The work of Speaking Peace to Power affirms and serves this awakening.

Atonement

01 24, 2021

“When you know who you truly are, there is an abiding alive sense of peace. You could call it “joy” because that’s what joy is: vibrantly alive peace. It is the joy of knowing yourself as the very life essence before life takes on form. That is the joy of Being – of being who you truly are.” Eckhart Tolle

There’s a path not taken…

A path taken off course…

A mistaken identity, a misfire, a disruption….another failing.

I’ve got to fill in these holes,” I said.

Silence.….

“Trust, ” She said, “your connection is unstable now.”

“I should atone somehow.”

“No atonement required.

Allow Me to be bigger than your thought of Me,” She said.

“I would so like to express myself authentically professionally,” I said.

She said, “What’s always on offer – solely, ever – is your connection to the Infinite, to Self.  What’s the most expanded consciousness you can allow?  From there you can encourage others to allow that same connection to guide their experience.  There is no order of difficulty.”

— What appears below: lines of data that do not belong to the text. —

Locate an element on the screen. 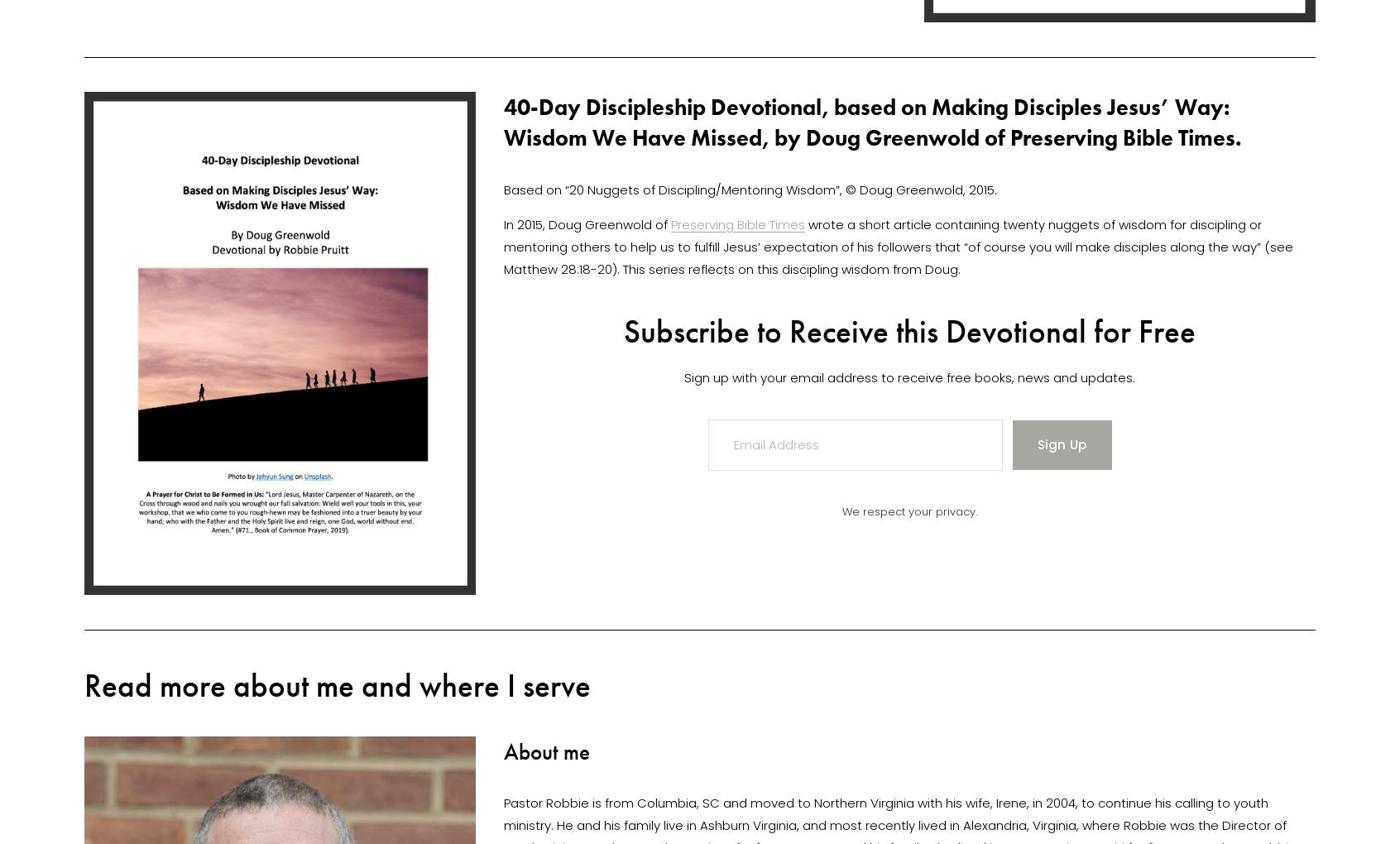 The image size is (1400, 844). 'Sign Up' is located at coordinates (1036, 444).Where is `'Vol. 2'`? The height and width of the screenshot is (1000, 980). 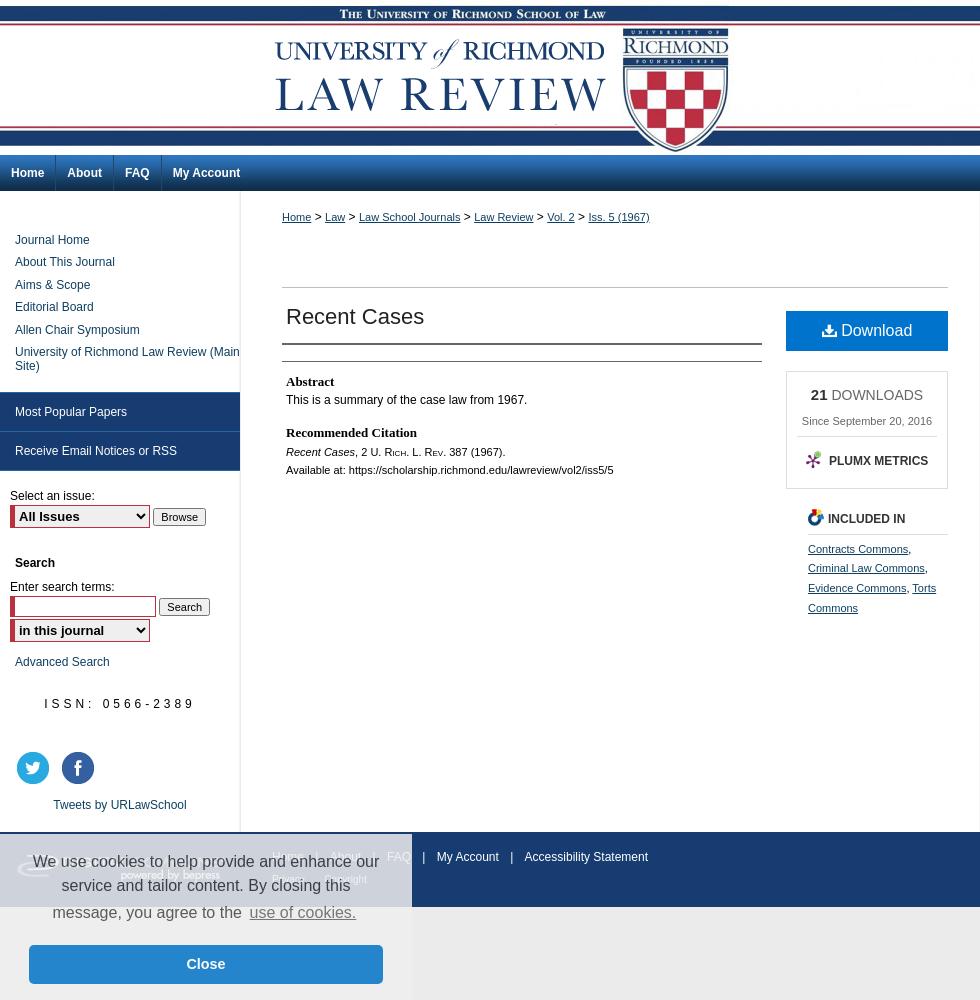
'Vol. 2' is located at coordinates (560, 216).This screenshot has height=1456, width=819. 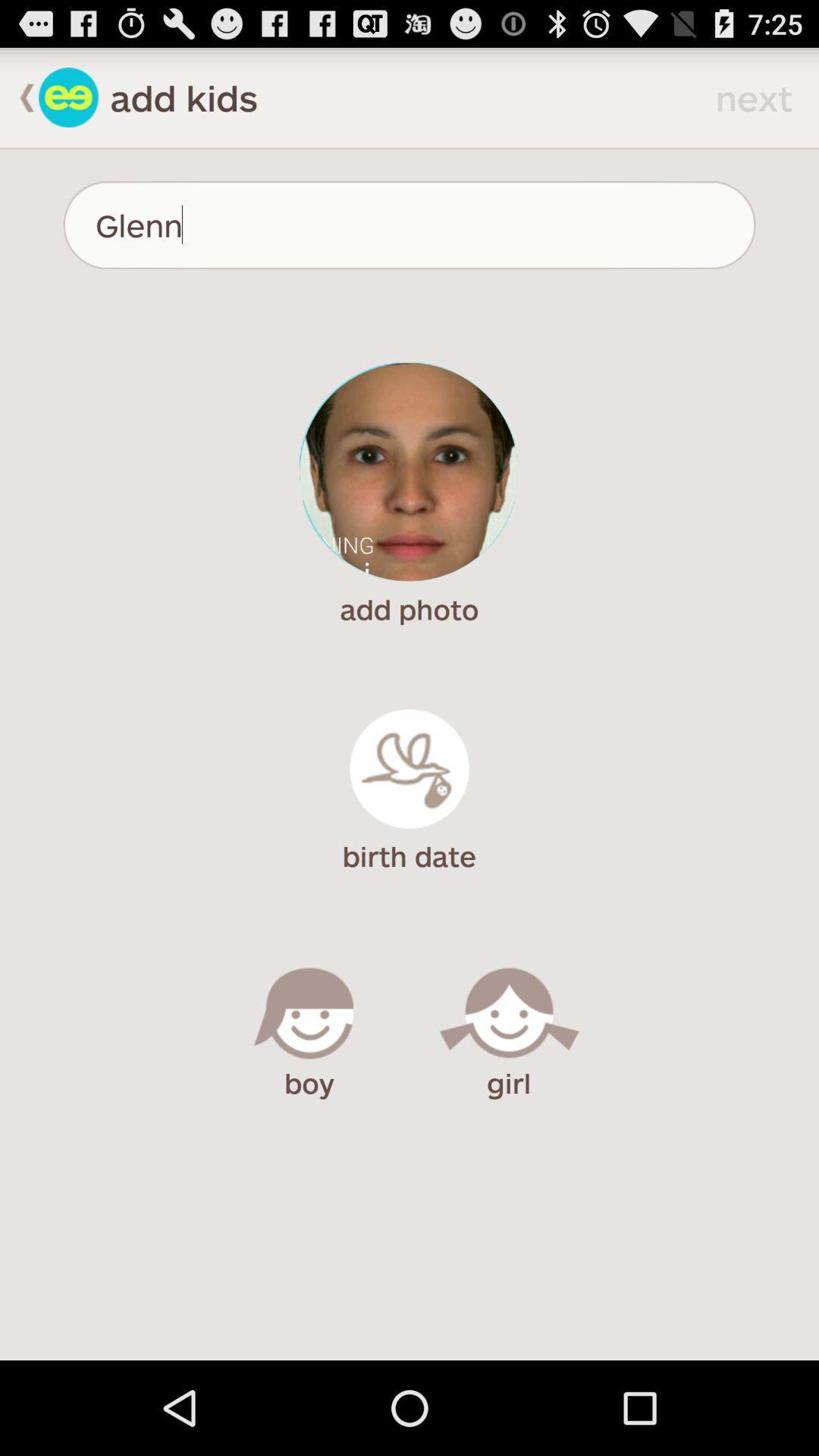 I want to click on app info, so click(x=68, y=96).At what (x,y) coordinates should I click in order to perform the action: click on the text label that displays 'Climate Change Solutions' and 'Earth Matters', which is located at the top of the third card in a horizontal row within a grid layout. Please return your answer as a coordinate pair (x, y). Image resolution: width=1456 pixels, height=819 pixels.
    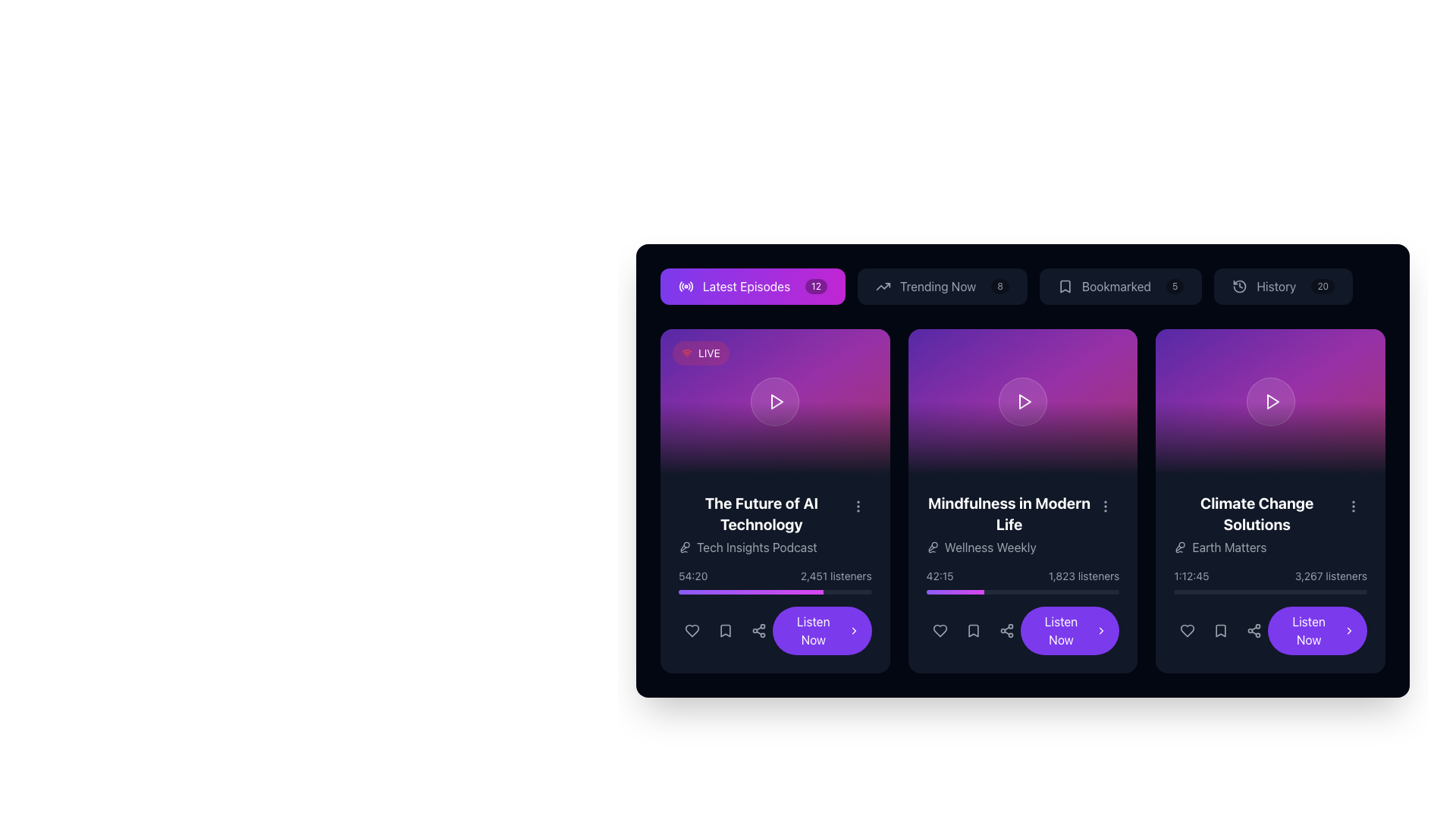
    Looking at the image, I should click on (1257, 523).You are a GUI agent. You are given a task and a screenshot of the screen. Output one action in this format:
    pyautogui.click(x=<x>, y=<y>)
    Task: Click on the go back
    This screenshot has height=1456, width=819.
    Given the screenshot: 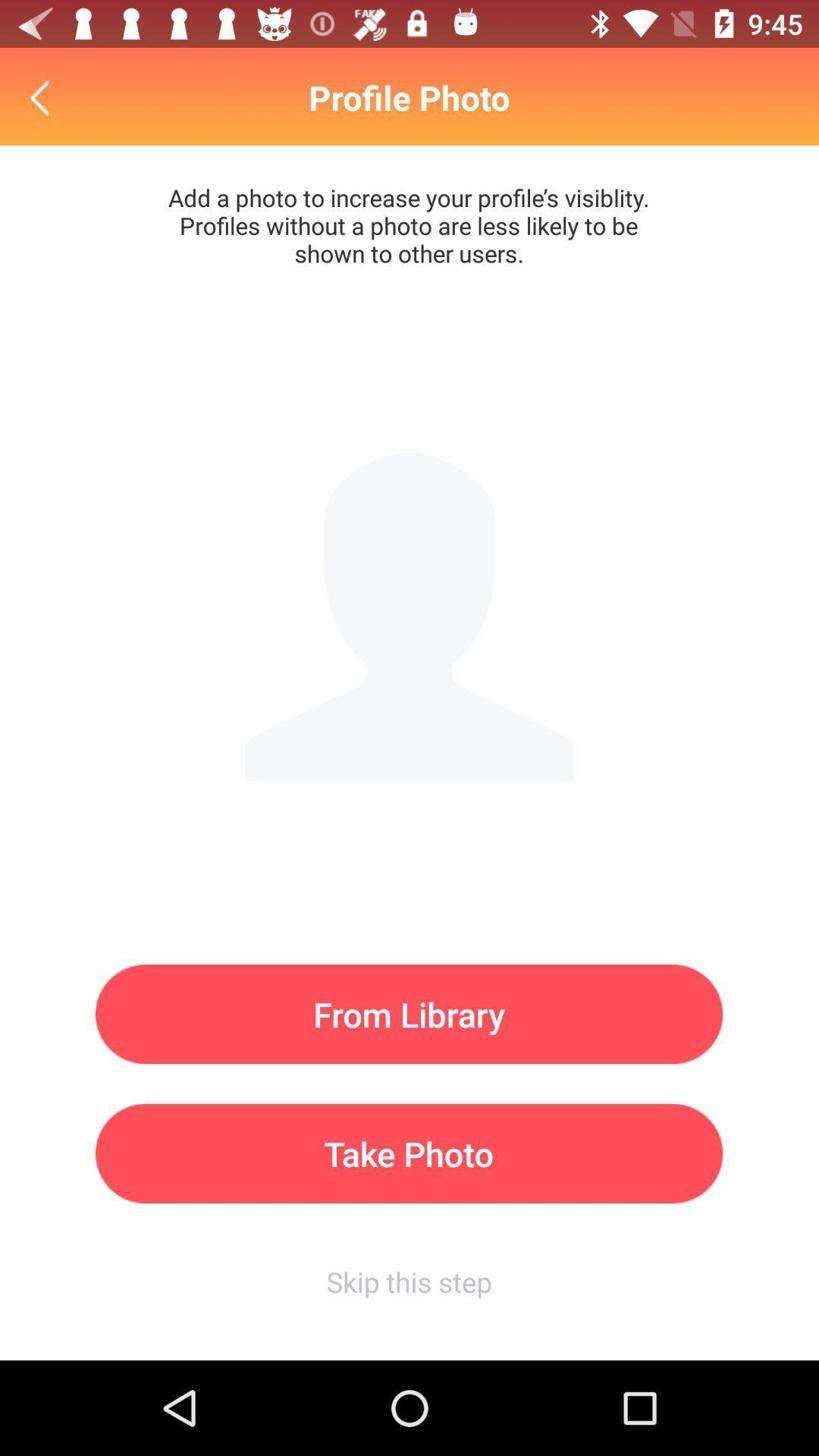 What is the action you would take?
    pyautogui.click(x=42, y=97)
     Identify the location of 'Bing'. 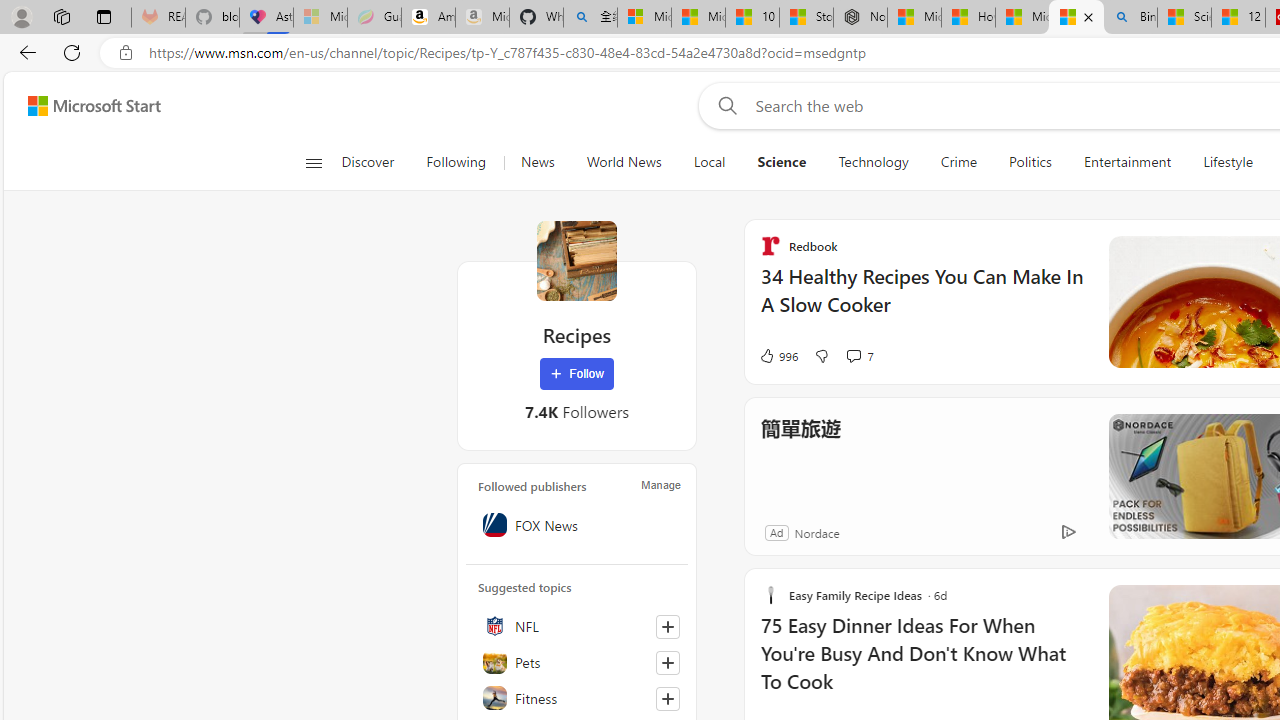
(1130, 17).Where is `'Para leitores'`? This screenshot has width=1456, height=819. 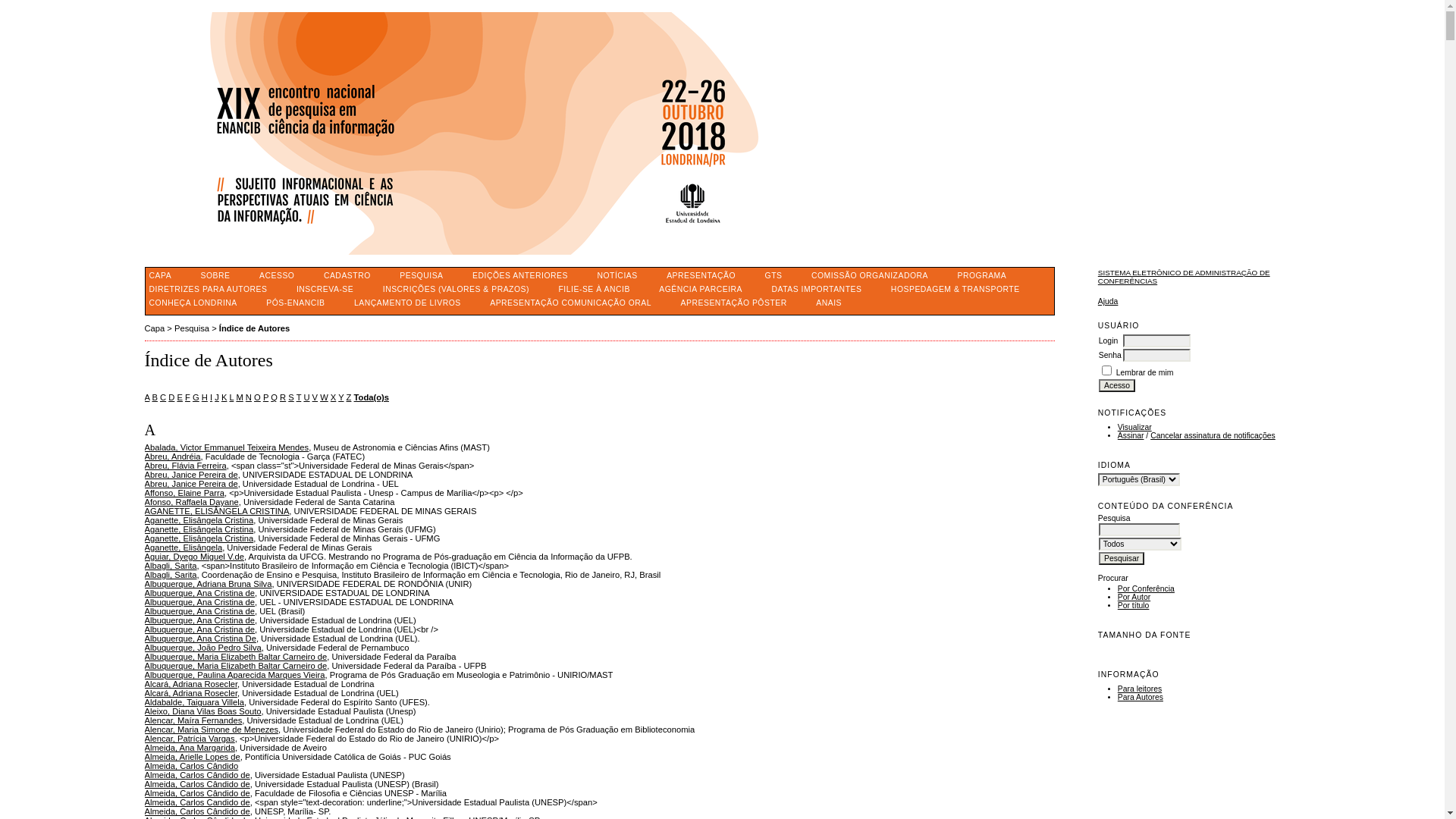
'Para leitores' is located at coordinates (1139, 689).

“There is hope in that,” I said.

“I am calling on you,” they both said.

Resignation

01 24, 2021

Sometimes when I look up from the sink after washing my face and see her in the mirror, see how much older she is than I am, I think it’s time to move on from this interminable quest for work, a quest that has become so familiar it feels like home.  Work has always felt empty.  But who I really AM, what matters, that’s not empty.

But there’s something about resignation, there’s no relief in it.  It doesn’t bring Peace.

Can I ask myself to experience peace even though nothing may ever change.  When I think I’ve experienced peace in the domain of ‘work’, I wonder if it’s actually resignation, submission to the crushing weight of Reality saying, “Admit and accept that you will never know the beauty of standing in your own radiance feeling the joy of ‘Ahh, this. This is what I’m here for.’

Over the course of the past week’s inquiry, lots of memories have come up, swirled around … only the occasional shimmer or a shard of insight.

The one about moving to very rural Texas just as I turned 12.   The high school I would go to was smaller than my elementary school in Dallas. It might as well have been Mars.  My friends in Dallas were continuing their violin lessons, foreign language classes, learning about the world.  I can see now the meaning I made of that, and glimpses of that conclusion still repeat.  ‘I will never be the person I thought I could be.’  But it wasn’t resignation then, it was fury, resentment, rebellion and contempt.  Burn the house down.

The memory about showing horses, Fashion Design school, a year abroad to study language in college that wasn’t….  memories about times I tried to step out into a world of mastering a skill…but…something would happen, and nothing would happen.

Face it.

But I don’t like looking into the past for answers.  What’s the secret of happiness?… stop being unhappy.

Where is my bridge of Peace into ‘My Wildly Profound Work in the World’?  I experience Peace and trust it, until I turn my attention to the domain of work.  I try to close my eyes and imagine a world in which I make a congruent and authentic contribution, feeling whole where once I felt divided, recognizing the joy of meaningful work. 

Truth:  I do not have a vision of that world. 

Truth:  I long for wholeheartedness.

Truth:  I’m afraid that this is all there is.